_Your goal_
Among the entries below, only the lines starting at the one with "How do I perform: Open the briefcase" and ending at the one with "Share the model using the arrow icon", both included, are to be printed exactly.
══ Records for the task
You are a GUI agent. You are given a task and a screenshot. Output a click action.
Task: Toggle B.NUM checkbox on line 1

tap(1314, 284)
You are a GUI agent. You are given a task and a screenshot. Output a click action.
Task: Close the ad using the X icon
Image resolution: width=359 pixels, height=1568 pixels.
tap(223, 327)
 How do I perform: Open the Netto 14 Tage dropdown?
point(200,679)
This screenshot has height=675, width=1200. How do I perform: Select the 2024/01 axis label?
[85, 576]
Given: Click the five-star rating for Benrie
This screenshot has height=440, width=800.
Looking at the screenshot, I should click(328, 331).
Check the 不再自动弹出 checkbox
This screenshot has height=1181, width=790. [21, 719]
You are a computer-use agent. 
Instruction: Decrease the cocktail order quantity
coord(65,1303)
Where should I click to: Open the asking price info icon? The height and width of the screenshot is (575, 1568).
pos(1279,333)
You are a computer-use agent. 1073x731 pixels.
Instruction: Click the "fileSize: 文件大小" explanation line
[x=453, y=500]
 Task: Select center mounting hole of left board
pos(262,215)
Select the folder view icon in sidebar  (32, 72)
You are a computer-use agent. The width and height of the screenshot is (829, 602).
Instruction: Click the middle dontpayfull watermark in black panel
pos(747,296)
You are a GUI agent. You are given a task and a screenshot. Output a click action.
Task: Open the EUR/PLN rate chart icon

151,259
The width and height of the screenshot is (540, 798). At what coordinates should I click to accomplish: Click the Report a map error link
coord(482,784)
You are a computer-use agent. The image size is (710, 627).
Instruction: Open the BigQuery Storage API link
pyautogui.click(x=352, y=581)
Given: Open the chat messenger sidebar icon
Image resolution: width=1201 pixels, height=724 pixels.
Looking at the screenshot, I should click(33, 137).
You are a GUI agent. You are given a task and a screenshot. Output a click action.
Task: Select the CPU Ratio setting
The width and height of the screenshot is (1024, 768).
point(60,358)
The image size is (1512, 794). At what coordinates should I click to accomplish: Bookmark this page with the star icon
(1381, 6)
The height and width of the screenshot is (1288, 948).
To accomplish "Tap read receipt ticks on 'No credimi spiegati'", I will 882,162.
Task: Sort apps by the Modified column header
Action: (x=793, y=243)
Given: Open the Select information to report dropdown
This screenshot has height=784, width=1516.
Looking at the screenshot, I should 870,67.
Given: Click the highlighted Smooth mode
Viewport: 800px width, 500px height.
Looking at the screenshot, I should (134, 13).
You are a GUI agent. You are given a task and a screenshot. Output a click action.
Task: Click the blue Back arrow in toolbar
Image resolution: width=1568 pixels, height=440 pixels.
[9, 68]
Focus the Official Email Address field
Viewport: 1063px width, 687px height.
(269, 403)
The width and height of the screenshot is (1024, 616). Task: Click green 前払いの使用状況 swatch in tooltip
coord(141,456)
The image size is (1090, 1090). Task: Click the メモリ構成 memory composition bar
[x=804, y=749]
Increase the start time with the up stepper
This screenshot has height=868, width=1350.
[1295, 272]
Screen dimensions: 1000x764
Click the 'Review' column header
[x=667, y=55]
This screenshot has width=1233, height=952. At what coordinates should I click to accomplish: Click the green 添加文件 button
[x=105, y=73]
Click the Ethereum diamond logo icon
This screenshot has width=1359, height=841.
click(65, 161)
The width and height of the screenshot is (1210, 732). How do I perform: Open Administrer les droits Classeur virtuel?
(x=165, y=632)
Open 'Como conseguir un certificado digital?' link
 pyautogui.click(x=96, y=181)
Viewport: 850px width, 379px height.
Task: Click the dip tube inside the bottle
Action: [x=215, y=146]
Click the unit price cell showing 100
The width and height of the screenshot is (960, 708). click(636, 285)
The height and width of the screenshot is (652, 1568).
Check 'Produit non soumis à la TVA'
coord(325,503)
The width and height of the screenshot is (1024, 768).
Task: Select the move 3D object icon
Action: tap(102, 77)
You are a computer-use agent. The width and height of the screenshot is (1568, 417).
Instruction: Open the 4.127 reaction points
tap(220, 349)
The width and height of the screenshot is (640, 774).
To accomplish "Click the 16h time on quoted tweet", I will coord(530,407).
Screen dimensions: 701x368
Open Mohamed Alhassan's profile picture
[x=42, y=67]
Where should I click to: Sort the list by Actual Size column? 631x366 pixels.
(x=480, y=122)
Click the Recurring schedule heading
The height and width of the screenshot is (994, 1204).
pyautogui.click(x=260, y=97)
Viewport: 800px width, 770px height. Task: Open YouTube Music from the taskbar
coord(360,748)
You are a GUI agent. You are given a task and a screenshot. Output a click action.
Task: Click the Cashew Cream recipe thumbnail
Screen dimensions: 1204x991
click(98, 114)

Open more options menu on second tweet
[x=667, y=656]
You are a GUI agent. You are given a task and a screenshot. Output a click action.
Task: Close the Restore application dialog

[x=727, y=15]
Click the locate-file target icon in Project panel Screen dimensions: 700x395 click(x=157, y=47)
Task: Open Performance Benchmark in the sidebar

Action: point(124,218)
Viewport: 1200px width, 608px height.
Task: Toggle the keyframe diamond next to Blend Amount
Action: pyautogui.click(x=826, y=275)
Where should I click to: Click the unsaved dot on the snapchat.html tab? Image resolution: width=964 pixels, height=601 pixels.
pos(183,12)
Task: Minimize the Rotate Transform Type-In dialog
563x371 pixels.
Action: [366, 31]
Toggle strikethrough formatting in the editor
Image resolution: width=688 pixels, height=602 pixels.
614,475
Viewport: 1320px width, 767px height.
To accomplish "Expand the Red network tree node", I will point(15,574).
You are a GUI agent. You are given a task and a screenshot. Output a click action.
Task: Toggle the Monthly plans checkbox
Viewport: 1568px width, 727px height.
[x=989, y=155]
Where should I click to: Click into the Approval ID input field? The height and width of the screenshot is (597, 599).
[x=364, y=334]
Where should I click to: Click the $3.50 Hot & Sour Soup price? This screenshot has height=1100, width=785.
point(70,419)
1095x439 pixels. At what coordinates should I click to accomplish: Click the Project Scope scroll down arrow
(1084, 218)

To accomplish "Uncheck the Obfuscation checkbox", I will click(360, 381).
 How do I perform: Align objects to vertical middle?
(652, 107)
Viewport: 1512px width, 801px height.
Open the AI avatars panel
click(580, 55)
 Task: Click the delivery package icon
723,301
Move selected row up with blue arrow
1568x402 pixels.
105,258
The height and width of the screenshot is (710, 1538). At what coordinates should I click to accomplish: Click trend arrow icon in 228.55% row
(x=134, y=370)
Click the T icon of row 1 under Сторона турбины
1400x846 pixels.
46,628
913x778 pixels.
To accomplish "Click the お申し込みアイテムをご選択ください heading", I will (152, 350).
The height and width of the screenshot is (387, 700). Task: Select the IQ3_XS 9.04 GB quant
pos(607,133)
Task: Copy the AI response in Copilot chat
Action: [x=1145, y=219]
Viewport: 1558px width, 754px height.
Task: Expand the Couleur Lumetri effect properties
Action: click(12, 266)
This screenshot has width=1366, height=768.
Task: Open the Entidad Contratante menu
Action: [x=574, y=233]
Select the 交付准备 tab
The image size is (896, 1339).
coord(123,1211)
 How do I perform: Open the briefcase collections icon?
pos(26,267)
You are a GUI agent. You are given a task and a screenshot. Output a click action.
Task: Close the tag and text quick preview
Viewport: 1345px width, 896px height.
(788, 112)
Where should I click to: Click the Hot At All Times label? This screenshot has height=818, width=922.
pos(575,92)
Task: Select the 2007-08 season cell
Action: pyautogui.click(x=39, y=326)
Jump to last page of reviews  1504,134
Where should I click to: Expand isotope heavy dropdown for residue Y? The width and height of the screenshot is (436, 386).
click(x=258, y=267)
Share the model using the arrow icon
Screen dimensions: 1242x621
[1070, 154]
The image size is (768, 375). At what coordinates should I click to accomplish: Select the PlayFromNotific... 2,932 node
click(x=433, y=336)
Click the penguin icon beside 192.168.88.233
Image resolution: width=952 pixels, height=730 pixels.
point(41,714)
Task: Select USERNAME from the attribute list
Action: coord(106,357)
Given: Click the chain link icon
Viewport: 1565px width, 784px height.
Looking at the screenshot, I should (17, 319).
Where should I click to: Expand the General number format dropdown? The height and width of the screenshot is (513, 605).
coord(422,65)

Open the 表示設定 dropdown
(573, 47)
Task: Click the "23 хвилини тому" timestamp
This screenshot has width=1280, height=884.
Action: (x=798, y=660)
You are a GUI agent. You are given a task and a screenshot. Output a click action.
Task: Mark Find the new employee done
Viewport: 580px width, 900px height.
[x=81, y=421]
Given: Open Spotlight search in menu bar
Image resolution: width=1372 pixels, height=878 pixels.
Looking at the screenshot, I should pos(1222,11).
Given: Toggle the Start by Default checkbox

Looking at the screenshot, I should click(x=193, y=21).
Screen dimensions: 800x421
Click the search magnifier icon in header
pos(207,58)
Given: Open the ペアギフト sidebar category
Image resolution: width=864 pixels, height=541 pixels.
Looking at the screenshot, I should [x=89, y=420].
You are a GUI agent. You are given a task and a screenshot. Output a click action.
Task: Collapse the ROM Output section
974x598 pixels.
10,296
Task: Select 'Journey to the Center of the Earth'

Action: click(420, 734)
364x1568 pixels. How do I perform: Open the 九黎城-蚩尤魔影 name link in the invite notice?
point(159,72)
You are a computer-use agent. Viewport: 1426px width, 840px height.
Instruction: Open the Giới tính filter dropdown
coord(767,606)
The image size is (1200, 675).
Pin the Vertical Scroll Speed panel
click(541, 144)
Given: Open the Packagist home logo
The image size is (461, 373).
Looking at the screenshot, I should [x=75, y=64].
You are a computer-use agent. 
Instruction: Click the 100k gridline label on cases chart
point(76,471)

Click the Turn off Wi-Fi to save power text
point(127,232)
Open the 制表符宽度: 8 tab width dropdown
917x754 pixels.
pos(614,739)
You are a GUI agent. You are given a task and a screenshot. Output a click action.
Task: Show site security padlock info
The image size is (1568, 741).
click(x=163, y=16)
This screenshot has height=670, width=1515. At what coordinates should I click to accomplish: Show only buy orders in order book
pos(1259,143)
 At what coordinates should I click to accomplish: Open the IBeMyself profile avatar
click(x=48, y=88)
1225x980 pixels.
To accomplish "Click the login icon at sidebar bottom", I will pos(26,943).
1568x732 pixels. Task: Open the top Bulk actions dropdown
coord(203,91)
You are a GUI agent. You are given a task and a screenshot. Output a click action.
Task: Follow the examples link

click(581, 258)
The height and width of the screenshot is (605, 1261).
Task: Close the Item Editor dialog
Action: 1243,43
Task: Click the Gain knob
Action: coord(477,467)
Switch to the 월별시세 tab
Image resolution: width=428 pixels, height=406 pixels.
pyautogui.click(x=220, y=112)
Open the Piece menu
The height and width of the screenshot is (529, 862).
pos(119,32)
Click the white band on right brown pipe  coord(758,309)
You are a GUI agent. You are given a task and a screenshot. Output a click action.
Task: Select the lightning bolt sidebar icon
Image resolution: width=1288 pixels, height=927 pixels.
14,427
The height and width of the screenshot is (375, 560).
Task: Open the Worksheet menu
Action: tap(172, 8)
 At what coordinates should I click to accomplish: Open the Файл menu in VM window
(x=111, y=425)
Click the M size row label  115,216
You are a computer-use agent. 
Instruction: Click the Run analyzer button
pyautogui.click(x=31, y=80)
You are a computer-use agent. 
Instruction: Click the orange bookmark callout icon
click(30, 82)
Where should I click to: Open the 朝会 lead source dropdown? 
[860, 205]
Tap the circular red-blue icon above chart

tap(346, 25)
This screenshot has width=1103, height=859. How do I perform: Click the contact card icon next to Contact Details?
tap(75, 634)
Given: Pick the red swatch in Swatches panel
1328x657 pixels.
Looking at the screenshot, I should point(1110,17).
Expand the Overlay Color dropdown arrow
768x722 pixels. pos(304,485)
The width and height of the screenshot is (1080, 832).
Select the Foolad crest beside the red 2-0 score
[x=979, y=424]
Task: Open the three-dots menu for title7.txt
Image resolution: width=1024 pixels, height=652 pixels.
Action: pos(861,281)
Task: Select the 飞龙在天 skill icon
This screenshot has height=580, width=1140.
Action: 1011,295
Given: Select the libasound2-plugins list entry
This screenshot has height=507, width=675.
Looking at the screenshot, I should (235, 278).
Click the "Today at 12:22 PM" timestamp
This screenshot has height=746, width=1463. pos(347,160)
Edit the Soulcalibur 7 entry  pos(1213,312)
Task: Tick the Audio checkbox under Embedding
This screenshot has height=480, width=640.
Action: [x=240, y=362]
════
_Task response_
 How do I perform: Open the briefcase collections icon?
pos(26,267)
You are a GUI agent. You are given a task and a screenshot. Output a click action.
Task: Close the tag and text quick preview
Viewport: 1345px width, 896px height.
(788, 112)
Where should I click to: Click the Hot At All Times label? This screenshot has height=818, width=922.
pos(575,92)
Task: Select the 2007-08 season cell
Action: pyautogui.click(x=39, y=326)
Jump to last page of reviews  1504,134
Where should I click to: Expand isotope heavy dropdown for residue Y? The width and height of the screenshot is (436, 386).
click(x=258, y=267)
Share the model using the arrow icon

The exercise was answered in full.